CAMEROON

Bishops call for an end to fighting so school can resume

 

As children in Cameroon are getting ready to start a new school year,  the bishops of the country’s strife-torn English-speaking regions are calling for an end to hostilities so young people can get an education. All six bishops of the Bamenda Ecclesiastical Province have jointly issued “a 9-Point Consolidation Message” to Christians, in which they make a strong appeal for peace.

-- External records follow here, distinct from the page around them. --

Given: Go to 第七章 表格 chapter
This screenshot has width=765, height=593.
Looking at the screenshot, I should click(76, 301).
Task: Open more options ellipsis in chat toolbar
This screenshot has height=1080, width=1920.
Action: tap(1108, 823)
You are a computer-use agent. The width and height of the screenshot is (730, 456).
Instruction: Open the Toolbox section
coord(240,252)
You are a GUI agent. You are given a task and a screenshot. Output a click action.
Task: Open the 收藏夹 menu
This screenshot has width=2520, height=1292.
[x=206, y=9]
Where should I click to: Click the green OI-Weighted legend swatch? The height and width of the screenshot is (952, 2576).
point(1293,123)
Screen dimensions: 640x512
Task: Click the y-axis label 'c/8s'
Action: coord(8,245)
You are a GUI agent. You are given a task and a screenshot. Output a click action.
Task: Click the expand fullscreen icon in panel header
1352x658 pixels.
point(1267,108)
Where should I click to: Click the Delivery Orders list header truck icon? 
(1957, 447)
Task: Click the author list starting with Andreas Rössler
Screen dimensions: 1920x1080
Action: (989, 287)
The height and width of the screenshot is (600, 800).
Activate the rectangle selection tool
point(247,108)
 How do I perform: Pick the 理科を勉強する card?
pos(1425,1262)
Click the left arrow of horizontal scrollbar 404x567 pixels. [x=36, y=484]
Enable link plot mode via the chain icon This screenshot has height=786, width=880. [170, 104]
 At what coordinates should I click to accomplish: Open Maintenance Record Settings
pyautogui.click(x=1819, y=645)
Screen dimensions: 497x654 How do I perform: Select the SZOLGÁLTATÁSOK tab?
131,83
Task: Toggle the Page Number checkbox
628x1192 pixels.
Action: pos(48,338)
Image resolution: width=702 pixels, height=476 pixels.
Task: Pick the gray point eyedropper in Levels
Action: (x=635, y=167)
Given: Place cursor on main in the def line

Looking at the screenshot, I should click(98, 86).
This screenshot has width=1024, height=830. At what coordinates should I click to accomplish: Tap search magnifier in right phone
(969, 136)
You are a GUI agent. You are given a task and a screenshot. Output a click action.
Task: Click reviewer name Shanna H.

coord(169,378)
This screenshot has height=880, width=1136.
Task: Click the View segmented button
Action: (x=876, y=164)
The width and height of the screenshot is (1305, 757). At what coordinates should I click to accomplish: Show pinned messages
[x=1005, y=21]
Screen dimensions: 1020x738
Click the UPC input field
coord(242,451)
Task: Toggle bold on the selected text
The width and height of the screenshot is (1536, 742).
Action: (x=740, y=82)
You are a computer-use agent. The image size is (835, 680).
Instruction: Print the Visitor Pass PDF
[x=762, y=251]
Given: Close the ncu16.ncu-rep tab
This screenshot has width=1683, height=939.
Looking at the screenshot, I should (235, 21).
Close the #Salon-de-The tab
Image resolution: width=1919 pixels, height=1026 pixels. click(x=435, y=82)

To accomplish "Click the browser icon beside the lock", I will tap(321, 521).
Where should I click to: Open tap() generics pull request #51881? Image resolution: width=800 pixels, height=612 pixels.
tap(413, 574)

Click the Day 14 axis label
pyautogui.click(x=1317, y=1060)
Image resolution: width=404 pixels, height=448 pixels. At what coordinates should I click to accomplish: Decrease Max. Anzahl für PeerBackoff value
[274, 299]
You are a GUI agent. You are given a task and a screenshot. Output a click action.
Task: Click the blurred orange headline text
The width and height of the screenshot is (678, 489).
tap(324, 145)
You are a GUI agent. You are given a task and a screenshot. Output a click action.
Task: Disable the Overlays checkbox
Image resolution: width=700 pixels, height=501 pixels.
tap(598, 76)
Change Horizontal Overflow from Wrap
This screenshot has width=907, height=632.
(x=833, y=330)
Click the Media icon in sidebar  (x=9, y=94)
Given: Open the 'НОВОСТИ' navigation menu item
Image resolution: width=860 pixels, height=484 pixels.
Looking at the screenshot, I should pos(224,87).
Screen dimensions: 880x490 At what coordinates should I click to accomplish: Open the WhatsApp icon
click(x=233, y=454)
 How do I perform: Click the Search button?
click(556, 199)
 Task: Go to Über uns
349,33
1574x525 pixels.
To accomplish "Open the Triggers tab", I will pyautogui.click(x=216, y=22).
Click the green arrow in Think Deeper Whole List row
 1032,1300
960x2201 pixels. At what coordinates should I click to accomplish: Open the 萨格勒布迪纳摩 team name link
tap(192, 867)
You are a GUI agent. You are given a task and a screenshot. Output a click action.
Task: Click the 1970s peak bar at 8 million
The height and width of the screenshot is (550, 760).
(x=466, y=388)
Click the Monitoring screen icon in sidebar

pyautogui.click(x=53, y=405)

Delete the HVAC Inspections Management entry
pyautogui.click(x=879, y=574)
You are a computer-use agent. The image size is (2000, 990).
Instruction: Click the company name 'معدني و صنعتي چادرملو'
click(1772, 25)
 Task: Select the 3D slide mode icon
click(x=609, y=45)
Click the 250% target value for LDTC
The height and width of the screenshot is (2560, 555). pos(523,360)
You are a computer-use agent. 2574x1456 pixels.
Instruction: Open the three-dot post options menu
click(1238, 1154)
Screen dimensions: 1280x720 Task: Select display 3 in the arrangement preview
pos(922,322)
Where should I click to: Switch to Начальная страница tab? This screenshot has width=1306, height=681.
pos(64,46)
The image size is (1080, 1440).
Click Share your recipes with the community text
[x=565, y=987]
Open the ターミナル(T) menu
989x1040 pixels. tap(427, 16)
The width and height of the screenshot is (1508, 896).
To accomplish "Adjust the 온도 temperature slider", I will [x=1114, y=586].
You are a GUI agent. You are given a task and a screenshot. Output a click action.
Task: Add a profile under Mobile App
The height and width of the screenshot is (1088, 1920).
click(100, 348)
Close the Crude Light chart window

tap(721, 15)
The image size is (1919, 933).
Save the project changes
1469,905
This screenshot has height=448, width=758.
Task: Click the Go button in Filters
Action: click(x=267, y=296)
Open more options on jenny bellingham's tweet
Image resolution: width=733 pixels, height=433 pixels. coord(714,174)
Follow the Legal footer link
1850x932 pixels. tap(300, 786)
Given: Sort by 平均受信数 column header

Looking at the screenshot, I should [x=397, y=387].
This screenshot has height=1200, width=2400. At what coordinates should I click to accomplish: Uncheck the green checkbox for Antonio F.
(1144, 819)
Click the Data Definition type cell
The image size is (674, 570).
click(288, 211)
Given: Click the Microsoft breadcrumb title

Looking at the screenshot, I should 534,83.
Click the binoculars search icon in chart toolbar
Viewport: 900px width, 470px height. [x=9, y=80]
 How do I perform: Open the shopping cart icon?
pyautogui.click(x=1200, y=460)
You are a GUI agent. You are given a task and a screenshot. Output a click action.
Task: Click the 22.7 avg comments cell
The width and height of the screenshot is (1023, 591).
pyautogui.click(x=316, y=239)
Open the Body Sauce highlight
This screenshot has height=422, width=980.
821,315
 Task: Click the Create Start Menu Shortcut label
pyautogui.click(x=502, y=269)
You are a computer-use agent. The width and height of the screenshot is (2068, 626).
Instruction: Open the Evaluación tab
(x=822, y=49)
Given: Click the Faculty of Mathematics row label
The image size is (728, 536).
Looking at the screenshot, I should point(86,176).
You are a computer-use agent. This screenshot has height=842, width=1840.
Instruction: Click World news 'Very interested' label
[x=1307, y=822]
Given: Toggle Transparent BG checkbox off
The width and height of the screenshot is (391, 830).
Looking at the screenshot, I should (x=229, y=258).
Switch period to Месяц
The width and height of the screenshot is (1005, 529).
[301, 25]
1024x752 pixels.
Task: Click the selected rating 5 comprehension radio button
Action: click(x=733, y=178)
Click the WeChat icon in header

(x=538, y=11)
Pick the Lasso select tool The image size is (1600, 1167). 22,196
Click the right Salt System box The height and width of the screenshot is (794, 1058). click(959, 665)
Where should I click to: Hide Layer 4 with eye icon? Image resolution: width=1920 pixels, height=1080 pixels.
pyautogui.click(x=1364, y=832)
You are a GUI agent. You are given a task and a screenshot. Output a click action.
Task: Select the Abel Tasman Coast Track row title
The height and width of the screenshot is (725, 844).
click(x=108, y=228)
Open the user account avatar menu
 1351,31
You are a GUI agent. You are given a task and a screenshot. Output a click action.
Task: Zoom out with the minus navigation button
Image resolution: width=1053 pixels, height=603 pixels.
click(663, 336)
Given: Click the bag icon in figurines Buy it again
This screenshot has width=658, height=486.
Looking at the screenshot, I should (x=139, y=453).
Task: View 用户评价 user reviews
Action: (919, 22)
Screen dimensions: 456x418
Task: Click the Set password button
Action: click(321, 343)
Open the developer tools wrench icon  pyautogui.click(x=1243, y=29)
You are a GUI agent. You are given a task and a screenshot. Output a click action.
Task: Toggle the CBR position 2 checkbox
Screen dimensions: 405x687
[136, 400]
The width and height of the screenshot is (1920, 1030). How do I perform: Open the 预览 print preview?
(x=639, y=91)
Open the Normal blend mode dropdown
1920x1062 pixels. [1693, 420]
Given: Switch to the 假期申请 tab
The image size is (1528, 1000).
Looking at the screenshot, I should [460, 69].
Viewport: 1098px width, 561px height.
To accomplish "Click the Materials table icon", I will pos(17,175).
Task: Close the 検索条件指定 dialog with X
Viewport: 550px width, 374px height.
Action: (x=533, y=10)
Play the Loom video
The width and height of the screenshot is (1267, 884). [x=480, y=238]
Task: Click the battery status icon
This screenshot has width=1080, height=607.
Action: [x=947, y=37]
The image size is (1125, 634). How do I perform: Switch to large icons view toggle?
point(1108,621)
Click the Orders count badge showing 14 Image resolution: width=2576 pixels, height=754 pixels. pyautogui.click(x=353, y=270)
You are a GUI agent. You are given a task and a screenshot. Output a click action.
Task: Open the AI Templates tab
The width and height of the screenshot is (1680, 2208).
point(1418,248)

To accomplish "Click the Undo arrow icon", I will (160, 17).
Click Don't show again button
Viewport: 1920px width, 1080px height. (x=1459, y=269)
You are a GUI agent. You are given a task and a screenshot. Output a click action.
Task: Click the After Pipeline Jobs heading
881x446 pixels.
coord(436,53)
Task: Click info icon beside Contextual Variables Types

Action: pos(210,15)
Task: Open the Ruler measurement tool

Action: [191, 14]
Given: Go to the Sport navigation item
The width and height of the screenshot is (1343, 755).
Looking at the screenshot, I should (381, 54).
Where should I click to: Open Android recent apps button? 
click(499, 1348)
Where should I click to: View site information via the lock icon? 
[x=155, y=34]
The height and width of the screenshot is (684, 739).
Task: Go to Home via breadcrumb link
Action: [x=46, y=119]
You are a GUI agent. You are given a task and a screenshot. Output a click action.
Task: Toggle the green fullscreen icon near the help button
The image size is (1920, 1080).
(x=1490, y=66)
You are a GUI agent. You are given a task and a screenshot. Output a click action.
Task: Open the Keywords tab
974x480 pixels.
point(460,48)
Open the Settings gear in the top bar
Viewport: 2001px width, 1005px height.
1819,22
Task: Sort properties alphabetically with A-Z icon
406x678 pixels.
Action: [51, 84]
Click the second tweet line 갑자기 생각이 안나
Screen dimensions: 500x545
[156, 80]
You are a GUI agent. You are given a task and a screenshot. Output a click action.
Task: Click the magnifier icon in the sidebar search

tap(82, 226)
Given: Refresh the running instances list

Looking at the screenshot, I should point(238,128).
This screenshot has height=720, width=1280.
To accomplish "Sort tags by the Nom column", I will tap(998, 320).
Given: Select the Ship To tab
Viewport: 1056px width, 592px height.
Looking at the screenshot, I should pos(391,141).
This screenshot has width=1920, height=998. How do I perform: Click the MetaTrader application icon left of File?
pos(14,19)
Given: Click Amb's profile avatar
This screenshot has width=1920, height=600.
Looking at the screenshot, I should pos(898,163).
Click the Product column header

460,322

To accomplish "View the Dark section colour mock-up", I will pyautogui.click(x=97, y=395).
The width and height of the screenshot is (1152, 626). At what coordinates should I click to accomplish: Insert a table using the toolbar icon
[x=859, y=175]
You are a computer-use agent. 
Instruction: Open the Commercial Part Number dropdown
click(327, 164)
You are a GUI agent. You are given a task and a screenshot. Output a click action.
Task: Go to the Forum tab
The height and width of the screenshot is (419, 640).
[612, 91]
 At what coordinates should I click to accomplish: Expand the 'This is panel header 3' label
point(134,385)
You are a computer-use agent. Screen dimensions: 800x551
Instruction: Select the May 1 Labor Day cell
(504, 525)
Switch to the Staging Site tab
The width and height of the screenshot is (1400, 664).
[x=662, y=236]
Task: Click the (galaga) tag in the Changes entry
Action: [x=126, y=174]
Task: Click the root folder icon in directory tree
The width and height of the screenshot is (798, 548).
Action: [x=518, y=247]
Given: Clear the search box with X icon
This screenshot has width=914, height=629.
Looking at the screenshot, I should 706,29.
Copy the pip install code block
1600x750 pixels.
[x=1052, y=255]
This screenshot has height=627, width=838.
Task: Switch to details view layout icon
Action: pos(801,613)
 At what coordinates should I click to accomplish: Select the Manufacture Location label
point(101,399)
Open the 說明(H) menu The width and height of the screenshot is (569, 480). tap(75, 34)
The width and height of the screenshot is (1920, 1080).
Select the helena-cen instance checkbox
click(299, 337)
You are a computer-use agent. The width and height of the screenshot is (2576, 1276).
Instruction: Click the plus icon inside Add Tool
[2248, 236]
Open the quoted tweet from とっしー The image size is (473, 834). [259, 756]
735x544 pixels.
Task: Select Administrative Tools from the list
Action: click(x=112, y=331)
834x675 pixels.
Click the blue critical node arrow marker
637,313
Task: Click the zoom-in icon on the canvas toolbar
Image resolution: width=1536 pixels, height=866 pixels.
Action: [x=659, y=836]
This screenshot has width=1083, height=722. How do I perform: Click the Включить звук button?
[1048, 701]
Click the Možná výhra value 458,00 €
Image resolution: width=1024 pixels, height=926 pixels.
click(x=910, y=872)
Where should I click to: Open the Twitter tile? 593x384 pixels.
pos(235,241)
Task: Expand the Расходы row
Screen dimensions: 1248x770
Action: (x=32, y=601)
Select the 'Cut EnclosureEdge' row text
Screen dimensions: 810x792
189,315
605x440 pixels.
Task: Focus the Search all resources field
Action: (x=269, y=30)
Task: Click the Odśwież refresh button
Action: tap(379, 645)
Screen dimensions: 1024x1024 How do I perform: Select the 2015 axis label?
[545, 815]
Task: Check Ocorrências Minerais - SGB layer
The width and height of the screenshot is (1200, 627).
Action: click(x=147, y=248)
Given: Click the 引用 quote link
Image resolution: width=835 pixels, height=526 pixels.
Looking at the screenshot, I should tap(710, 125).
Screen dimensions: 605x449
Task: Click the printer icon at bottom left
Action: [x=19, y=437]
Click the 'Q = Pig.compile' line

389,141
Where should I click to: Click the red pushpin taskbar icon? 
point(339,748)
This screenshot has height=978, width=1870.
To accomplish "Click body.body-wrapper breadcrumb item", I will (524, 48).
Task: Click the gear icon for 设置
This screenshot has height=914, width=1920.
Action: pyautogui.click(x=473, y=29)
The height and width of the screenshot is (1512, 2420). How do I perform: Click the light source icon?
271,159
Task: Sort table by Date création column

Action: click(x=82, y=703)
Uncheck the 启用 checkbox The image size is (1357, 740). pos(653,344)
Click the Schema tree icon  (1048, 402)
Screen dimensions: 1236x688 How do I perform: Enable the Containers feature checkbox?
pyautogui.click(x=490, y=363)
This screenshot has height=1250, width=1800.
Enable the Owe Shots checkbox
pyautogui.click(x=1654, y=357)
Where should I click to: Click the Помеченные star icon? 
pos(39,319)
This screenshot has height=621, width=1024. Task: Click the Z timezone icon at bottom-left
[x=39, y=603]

The Catholic bishops said “The school boycott for the past two years with another threat of a third year has had a deeply negative impact,” adding that it would be “suicidal” to continue denying children their right to education. They said only an irresponsible society would compromise the irrevocable right of children to education. The bishops pointed out that wealthier people could still afford to educate their children in French-speaking Cameroon or abroad

However,  poor children often end up joining rebel groups or becoming thieves or prostitutes. The school boycott dates back to October 2016, when lawyers and teachers went on strike in the two English-speaking regions of Cameroon over what they saw as the erosion of their educational and legal systems by the country’s Francophone-dominated administration.

Teachers in Anglophone regions raised a number of concerns including:

  • increasingly prominent use of French in schools run in the Anglo-Saxon tradition
  • discrimination against Anglophone students in admission to professional schools
  • use of French-style exams – usually poorly translated into English – in technical schools, leading to a high failure rate among Anglophone students
  • francophonisation of Anglophone universities.

Lawyers also demonstrated against the increasing use of French in the country’s common law courts.  Protests developed into a full-scale armed rebellion, with separatists in Cameroon’s Anglophone regions calling for an independent state of  “Ambazonia”. As one of their strategies, Ambazonian leaders called for the boycott of schools, claiming they were forcing the French language on locals. This led to a spate of arson attacks in which hundreds of schools were burned down.  Many other schools in the area have been also been abandoned.

Ambazonia leaders’ response to the Bishops’ Message sent mixed signals. While recognising the right of parents to educate their children, the Ambazonia Defense Forces say they are unable to guarantee the children’s safety.